No hay forma más bella de la autoridad que el ejemplo, recité a los estudiantes del curso “Gestión y administración de la educación superior” en la Facultad de Pedagogía. Me miraban como casi siempre: atentos e interesados. Luego volví a citar a Miguel Ángel Santos Guerra para reafirmar el valor de su idea. Con un comentario más terminé la clase y les agradecí la complicidad.
Me gustaría que ideas como esas se quedaran rebullendo en la cabeza del grupo de jóvenes con quienes tengo la alegría de coincidir cinco horas a la semana. Que las repasaran mentalmente, o en pequeños grupos, en parejas, y discutieran la enorme verdad que encierra la invitación a hacer del ejemplo el ejercicio más poderoso y convincente de la autoridad, para aplicarlas en su casa, en su relación con otros, en su futuro como profesores o directores.
En este tramo del curso elegí “Las feromonas de la manzana”, de Santos Guerra, para reflexionar con los estudiantes sobre el diagnóstico que están realizando y sus experiencias como universitarios y previamente. Es un texto estupendo que suma a la profundidad, la clara y precisa narrativa, enriquecida por la fructífera experiencia del autor.
En educación no existen las balas de plata, escuché decir alguna vez a otro educador extraordinario, Juan Carlos Tedesco. Y la idea de Santos Guerra tampoco es una solución mágica. No hay soluciones fáciles ni únicas para resolver los problemas complejos de las escuelas y los sistemas educativos, pero hay principios e imperativos insoslayables.
El ejercicio de la autoridad del profesor en el salón de clase, o del director en el centro son pieza clave en el engranaje que hace funcionar o derrumbarse el sistema educativo. En México la formación de directores es un tema precario, irresuelto, porque la formación para los directores es escasa; porque el sentido de la dirección no siempre se orienta rumbo al progreso o las prácticas constructivas; porque los colectivos tienen prácticas y culturas que no se desmontan sin un buen diagnóstico y estrategias atingentes.El director no es el personaje principal de la escuela, no es quien lo sabe todo, ni quien toma todas las decisiones amparado en sus criterios; menos, quien empuja todos los proyectos y va a la cabeza siempre.

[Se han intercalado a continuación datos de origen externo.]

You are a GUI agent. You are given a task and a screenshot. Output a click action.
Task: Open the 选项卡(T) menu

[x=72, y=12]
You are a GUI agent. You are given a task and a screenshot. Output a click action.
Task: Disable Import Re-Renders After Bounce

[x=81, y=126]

A lo largo de su libro Santos Guerra introduce una distinción cardinal entre poder y autoridad. El poder puede llegar con un nombramiento, con un cargo en la jerarquía del sistema escolar; la autoridad, en cambio, se construye, se conquista. Autoridad, dice nuestro estimado profesor español, etimológicamente significa “hacer crecer a los otros”. El buen director no es quien tiene más poder, sino quien hace crecer más a su equipo docente, a todo el personal del centro, quien les permite desarrollarse plenamente y construye condiciones para que cada uno cumpla su función; y la escuela, la misión correspondiente.
No hay forma más bella de la autoridad que el ejemplo. Es una idea extraordinaria. Ojalá lo incorporen los estudiantes que aprenden conmigo (y me enseñan también). Ojalá lo practicaran todos aquellos que piensan que su cargo ya les incluye la capacidad y sensibilidad para dirigir a un colectivo, y no solo a sí mismo en sus intereses individuales, a veces lejanos de la tarea pedagógica.